Des impacts qui commencent à être visibles sur les industries
Même si les montants évoqués sont encore faibles, les effets sur certains secteurs et entreprises se font déjà ressentir. Harley Davidson a par exemple décidé de déplacer une partie de sa production en dehors des Etats-Unis pour contourner les tarifs douaniers européens. Ceux-ci auraient en effet augmenté de 6 à 31% et renchériraient donc le prix de chaque moto d’environ 2200 dollars !
De même, Daimler a revu à la baisse ses prévisions de résultats pour 2018. La maison mère de Mercedes est notamment touchée par les droits de douane chinois sur les importations de voitures fabriquées aux Etats-Unis. Le groupe a perdu plus de 10% en bourse au cours des 10 derniers jours.

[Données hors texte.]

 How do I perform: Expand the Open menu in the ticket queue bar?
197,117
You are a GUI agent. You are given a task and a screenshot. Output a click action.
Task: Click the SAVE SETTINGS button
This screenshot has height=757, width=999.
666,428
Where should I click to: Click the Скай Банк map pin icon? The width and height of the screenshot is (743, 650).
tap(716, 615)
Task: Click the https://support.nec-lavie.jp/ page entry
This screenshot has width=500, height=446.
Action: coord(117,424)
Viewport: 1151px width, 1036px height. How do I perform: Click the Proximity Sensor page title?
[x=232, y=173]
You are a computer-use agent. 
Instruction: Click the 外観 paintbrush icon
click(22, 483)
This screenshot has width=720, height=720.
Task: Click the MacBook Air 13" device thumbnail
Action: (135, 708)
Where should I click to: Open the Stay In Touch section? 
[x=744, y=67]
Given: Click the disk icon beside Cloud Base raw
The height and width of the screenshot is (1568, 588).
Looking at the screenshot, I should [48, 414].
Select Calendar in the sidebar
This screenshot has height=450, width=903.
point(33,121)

Ceci rappelle que les conséquences ne sont pas neutres pour l’économie mondiale et pourraient pousser Washington à une plus grande retenue. Aucun pays, ni même les Etats-Unis, ne souhaitent de guerre commerciale mondiale et les risques de récession qui en découleraient.
Une étude du CEPII de mai démontre que les mesures prises, et celles qui sont à l’étude, provoqueraient une baisse d’activité sensible aux Etats-Unis et en Chine, respectivement de -30 pb et -90 pb sur la croissance, en cas de taxation totale des échanges entre les deux pays à 25%. En outre, la baisse des marchés actions impacterait le patrimoine financier des ménages.
Dans ce contexte morose, il est tentant de penser que Donald Trump finira par calmer le jeu. Toutefois, l’approche des élections de mi-mandat au mois de novembre le pousse à obtenir des résultats concrets afin d’améliorer son bilan et de convaincre son électorat. Il est donc probable que M. Trump poursuive sa rhétorique agressive tout au long de l’été. Attention donc à la volatilité à court terme.